Lady of the Play is a well-researched book, and I am sure Deena Lindstedt spent a lot of time making this masterpiece perfect. This book has two storylines, and the author mixed them beautifully. These two storylines are connected no matter they happened 400 years apart. What I like the most about this book is the writing style. The author kept it quite simple for such a sensitive theme. The character I love the most is Cynthia. She is brave, stubborn, and eager to find the traces Ely left behind. She faces people who want to shut her down and prevent her from revealing her discoveries. I thought this would be a regular historical book that tells stories I already heard before, but Deena Lindstedt proved me wrong.
There are twists in this book I certainly did not expect, and that made it even better.
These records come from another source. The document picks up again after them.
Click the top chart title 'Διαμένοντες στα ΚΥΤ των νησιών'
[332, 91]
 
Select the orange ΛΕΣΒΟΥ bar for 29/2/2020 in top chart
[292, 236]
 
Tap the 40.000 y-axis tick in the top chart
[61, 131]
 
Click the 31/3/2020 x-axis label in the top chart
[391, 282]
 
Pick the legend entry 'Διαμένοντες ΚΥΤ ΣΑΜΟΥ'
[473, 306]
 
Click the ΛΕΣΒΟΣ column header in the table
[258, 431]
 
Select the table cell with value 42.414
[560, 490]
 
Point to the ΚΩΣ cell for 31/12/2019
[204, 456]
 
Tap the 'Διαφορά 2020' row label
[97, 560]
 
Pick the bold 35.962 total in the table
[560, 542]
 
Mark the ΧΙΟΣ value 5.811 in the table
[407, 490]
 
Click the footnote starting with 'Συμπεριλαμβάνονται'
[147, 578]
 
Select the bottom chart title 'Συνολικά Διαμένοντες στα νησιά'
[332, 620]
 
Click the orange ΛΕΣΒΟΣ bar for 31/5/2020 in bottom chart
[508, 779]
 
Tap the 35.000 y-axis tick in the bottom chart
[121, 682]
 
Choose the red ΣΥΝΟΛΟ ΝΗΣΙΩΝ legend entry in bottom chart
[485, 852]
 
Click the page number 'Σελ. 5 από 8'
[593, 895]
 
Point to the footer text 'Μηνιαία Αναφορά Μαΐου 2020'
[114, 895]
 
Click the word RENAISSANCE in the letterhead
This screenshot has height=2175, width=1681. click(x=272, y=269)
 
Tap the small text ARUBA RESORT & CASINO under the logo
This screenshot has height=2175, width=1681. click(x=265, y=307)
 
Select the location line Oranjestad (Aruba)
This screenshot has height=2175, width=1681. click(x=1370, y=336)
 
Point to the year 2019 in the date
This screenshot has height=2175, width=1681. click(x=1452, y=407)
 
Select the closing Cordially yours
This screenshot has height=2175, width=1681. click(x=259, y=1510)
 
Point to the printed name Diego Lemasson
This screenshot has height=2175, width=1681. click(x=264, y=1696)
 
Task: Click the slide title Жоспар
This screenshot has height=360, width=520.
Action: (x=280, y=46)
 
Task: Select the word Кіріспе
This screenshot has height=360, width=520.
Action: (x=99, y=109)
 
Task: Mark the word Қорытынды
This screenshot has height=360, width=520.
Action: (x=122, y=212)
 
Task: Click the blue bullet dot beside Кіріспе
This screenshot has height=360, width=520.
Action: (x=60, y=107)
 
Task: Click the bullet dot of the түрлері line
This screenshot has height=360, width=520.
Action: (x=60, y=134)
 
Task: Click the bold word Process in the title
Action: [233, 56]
Since I know very little about Shakespeare and his works, Lady of the Play was an educational piece, too. I learned a lot about him, his plays, and his life. I also love the last few chapters of the book because that is where all the tension in the book is released. I have to admit there is nothing I dislike about it. I am happy that this book made a positive impact on me.
The editors did magnificent work since I found zero errors in this rich book. I noticed only light profane words throughout the text and no erotic scenes at all.
I am giving Lady of the Play 4 out of 4 stars. This book is written beautifully, has no errors, and I learned a lot from it. I highly recommend it to those who like Shakespeare and similar authors. Readers who love historical fiction will love this book, too. I think Lady of the Play may be a little bit complicated for the younger population, so I do not recommend it. Although this book spreads over 400 pages, it was a quick and light read.